It's time to put the representative back in Australia's representative democracy

Last December, Next25 had 12 wishes to improve how Australia makes its future.

Almost a year later and with a federal election around the corner, the country has made depressingly little progress.

Several of our wishes concerned capability, trust, and accountability, especially in government. In particular, we wished for an independent ACCC-style body focused on anticompetitive, misleading, and deceptive conduct and structures in Australia’s political and election systems. Three failures stand out that make such a body even more pertinent today:

First, our current political system is not representative. From 1983 to 1996, the ALP formed government with more than half the seats in the Federal House of Representatives. From 1996 to 1998, the Liberals did the same (without the need of the Nationals). However, since 1998, a party has only been able to govern in its own right once (the ALP 2007-2010). This means that minor parties and crossbenchers have been able to exert out-sized influence over national policy. The most recent example is the Nationals’ effective stranglehold on climate and energy policy, despite holding fewer than 10% of federal electorates. It’s time to update our election and parliamentary systems to put the representative back in Australia’s representative democracy.

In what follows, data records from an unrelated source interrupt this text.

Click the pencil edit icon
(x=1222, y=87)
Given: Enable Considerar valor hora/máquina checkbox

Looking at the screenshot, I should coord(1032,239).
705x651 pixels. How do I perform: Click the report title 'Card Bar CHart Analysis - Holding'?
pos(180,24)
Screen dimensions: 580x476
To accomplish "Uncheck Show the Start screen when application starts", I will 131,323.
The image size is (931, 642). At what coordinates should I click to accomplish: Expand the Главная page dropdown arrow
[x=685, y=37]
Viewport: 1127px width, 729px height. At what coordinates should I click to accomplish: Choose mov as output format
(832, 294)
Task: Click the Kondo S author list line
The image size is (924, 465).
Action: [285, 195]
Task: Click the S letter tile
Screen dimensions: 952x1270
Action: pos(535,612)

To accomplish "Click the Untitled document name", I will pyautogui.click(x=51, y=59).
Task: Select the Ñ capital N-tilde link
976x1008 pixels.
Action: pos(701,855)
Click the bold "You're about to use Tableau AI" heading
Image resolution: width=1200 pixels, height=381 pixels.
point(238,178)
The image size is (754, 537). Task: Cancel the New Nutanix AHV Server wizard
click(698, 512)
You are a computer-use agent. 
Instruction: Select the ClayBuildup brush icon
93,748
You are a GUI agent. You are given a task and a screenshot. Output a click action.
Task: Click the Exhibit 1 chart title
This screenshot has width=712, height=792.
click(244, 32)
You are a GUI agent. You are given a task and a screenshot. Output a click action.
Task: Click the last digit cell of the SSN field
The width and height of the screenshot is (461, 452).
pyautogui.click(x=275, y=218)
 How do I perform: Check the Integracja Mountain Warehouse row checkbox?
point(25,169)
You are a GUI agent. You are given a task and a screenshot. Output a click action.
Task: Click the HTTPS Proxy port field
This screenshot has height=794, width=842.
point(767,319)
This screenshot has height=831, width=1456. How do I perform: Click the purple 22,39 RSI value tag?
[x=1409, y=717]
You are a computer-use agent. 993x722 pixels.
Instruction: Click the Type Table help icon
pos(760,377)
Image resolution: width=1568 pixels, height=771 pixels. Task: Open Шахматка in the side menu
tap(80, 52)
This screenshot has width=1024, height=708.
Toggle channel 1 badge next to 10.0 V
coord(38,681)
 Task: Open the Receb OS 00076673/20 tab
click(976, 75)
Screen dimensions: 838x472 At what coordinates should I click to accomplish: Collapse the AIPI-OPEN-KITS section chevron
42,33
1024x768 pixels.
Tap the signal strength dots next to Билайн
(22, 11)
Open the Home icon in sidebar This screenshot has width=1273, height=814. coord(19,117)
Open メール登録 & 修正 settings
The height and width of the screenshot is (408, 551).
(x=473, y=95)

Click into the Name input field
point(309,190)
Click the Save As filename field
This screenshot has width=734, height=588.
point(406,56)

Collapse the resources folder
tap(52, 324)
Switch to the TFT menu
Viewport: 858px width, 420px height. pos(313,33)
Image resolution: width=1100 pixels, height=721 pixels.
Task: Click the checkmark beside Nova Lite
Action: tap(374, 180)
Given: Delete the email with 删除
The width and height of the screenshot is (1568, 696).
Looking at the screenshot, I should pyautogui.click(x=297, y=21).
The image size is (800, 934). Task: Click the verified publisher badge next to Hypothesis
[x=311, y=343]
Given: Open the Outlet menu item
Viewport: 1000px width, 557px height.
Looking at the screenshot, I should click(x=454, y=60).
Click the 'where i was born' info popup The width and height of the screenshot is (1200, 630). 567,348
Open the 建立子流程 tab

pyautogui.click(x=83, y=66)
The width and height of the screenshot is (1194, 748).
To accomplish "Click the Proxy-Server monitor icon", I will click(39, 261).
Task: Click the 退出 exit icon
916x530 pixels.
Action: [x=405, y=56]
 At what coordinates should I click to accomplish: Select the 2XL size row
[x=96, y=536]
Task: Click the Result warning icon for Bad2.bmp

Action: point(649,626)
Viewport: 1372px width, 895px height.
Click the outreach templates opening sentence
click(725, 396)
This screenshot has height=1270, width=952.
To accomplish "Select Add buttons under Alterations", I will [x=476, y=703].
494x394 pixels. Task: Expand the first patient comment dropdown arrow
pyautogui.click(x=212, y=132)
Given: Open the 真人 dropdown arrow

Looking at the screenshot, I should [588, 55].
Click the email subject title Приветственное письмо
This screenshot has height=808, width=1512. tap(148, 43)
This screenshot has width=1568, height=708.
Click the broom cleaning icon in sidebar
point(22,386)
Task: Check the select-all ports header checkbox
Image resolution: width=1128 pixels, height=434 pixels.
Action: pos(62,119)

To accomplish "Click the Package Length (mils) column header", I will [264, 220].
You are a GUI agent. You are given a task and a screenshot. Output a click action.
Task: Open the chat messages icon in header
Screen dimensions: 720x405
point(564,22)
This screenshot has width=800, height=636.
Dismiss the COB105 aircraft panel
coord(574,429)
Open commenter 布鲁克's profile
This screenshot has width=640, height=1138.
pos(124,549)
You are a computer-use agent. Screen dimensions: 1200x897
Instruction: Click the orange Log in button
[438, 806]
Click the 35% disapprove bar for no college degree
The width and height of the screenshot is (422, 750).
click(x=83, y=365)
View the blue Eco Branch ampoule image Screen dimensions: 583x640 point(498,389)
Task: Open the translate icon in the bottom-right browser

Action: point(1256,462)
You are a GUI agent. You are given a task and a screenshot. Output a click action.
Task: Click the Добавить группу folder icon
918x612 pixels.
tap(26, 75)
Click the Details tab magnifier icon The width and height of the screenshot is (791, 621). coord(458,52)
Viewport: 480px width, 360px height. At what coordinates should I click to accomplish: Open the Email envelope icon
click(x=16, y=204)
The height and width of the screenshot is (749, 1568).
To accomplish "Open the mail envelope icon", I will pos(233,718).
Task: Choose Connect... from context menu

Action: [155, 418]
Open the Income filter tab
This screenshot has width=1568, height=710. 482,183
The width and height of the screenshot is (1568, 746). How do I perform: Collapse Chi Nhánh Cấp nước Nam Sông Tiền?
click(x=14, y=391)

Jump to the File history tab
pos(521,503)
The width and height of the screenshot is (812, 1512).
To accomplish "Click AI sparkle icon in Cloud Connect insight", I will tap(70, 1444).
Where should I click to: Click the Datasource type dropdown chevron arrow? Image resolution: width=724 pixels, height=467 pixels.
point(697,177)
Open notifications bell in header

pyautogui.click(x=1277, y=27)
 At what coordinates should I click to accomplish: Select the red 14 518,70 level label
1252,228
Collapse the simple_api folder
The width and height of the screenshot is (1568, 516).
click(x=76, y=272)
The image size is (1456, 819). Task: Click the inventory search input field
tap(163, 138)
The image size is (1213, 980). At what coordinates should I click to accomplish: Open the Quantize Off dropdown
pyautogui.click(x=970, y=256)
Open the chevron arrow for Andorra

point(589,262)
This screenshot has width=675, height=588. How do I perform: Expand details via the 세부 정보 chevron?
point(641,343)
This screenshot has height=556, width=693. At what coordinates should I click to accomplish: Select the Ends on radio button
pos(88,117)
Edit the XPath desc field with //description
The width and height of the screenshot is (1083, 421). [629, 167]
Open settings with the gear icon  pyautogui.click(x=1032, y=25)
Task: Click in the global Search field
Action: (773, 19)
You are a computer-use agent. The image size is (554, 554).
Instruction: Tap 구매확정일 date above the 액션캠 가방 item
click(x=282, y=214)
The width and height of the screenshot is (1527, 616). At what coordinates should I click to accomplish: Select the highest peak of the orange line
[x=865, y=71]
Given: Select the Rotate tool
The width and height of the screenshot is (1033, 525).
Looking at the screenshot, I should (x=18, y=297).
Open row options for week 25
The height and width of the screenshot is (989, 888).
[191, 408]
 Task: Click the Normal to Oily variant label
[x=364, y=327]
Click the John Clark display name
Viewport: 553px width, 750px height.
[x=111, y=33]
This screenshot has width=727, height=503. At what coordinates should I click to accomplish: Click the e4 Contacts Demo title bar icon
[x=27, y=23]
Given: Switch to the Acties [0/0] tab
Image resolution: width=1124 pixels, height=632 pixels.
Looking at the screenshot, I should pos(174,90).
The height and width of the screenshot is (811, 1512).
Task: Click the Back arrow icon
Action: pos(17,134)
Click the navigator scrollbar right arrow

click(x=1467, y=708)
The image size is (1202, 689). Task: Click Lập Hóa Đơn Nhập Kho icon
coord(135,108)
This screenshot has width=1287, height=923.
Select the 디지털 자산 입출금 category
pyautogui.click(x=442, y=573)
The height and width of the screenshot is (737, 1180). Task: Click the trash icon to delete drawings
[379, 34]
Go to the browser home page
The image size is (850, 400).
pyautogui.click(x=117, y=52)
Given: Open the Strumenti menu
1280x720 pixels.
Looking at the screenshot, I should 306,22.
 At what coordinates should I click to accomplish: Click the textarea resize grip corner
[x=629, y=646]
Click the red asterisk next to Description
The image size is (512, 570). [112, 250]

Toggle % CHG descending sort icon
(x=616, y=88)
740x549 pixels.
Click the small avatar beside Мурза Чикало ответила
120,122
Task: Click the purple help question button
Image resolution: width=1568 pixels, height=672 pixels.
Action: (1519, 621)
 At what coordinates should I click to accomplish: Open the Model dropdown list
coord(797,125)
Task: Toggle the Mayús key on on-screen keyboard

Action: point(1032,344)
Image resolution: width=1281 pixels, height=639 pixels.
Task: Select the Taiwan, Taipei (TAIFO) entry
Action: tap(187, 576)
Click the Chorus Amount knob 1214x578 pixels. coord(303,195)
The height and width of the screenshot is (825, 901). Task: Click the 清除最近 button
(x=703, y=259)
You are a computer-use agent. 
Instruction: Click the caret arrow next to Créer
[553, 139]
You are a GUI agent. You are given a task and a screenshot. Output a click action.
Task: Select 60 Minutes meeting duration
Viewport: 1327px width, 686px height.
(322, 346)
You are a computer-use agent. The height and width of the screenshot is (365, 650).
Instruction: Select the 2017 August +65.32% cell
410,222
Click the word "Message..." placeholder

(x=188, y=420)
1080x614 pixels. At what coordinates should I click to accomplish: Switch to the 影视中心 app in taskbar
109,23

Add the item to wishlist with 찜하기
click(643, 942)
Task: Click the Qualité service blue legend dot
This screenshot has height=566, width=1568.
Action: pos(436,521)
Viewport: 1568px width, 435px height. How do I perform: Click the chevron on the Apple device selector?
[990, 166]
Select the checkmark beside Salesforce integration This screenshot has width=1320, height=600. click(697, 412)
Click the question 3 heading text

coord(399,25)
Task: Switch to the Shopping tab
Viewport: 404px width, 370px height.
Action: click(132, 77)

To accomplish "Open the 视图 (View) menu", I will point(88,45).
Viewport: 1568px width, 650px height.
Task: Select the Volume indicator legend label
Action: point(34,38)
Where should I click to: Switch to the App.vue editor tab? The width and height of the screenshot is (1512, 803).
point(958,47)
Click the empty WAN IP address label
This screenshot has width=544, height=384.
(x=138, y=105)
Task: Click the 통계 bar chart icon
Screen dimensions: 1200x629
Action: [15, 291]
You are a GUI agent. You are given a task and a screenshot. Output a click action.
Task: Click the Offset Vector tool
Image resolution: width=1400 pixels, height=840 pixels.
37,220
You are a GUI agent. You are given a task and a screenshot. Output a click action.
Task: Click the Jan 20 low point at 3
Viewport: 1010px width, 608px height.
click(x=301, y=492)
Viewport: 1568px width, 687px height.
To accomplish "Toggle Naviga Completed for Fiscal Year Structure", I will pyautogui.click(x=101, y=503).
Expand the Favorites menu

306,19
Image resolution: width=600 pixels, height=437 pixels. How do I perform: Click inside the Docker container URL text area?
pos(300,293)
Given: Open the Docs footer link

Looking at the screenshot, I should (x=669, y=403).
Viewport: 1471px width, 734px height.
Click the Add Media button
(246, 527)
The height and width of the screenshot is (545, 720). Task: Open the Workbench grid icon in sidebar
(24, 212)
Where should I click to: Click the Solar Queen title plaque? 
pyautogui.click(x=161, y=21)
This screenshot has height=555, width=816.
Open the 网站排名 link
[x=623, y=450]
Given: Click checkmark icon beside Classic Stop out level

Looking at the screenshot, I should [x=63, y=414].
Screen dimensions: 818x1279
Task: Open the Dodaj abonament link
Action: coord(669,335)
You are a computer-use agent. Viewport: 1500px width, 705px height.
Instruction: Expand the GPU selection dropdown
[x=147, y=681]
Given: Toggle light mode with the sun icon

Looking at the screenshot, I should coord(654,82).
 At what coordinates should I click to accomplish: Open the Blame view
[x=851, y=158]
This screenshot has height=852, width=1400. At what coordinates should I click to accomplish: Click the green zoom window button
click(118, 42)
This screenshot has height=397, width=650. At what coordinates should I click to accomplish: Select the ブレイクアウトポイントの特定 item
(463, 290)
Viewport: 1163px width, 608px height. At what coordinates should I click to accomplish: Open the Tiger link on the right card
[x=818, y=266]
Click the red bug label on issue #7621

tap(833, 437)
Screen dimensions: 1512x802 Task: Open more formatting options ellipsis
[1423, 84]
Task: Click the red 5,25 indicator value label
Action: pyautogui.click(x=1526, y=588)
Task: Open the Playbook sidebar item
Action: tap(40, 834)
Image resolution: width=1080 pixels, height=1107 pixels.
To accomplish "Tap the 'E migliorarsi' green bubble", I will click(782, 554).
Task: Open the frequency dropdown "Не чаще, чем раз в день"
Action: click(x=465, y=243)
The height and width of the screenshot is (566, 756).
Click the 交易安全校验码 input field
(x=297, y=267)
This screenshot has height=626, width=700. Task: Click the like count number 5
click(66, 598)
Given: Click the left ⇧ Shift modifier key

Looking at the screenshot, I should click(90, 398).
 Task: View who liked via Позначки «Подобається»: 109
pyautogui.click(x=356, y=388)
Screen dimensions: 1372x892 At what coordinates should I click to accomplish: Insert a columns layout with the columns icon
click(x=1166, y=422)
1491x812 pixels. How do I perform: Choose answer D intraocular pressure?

Second, parliamentarians and political parties continue to behave badly, with serious allegations of corruption, branch-stacking, and rorting – and it’s still OK to lie in politics and mislead voters in election campaigns. At a state level, the NSW Independent Commission Against Corruption (ICAC) and Victorian Independent Broad-based Anti-corruption Commission (IBAC) continue their work, providing templates for a more comprehensive approach nationwide. However, former judges and prosecutors have labelled the Federal government’s proposed Commonwealth Integrity Commission “a sham designed to hide corruption”. When only 31 out of 100 Australians say politicians act in the public interest, it’s time for parliamentarians and political parties to do more to get their own house in order.

Third, it’s hard for people outside the triopolistic party system to get into parliament. Since 2010, no more than six seats in the Federal House of Representatives (fewer than 4%) have been won by anyone other than the ALP, Liberals, or Nationals. Between 1990 and 2010, it was even lower, with an average of about two. When four out of every five Australians think politicians have a big say in setting priorities for the nation, but only one in five think they are doing a good job, it’s time to blast open the closed shop of politics and let fresh blood in.